Reivindicamos lo asimétrico porque es una forma de belleza marginal: un dardo contra ojos de cristal y demás prótesis, en este geriátrico de fósiles sin neuronas. La mayor muerte a nuestro alrededor es la congelación de una idea, la embolia que preside gobiernos para mansos y/o marujas. [CONTINUARÁ]
Y tras el desencanto de los días adolescentes llegará la traición de uno contra sí mismo: verse delatado como en un espejo, ante el mundo adulto; y no poder protestar porque ya se es uno de ellos. Entonces las lágrimas empezarán a ser saladas, y llegaremos los disfrazados de adulto, para mostrar en un guiño de incongruencia,,, esa especie de brillo ya para siempre olvidado, ese catálogo de misterios abominables por inaprehensibles. Llegaremos y habrá quienes nos reconozcan sin delatarnos; también quienes nos delaten sin reconocerse en nosotros, multiplicando sus canas. Permaneceremos a su muerte, y tú si nos abrazas. En esta guerra contra la madurez somos una avanzadilla, una máquina del tiempo infiltrada entre ese enemigo que todos lleváis dentro. [CONTINUARÁ]

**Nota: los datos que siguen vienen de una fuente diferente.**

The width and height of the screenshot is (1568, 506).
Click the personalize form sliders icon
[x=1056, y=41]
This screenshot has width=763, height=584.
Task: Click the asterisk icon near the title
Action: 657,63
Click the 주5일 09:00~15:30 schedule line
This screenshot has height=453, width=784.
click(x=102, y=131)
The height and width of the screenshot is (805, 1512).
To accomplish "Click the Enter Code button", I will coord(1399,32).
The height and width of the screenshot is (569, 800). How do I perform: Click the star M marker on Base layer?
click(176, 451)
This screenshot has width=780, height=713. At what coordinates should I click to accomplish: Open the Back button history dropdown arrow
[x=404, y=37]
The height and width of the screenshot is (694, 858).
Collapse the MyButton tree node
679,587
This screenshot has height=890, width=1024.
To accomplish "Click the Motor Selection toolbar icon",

Hacemos sabia a la naturaleza, porque desapareceremos sin descendencia física: sólo acólitos y protestantes deshilachados serán nuestros abortos encarnados, cerebros amorfos y entidades antiestéticas. Para este siglo sólo hay una alternativa a la desaparición: la destrucción. ¡Qué solo está el hombre! Nos buscamos en la carne, con la conciencia de resbalar por su textura; su atractivo desaparece cuando falta la penetración de la materia, cuando aquello que poseemos entre las manos es lo que más desposeemos.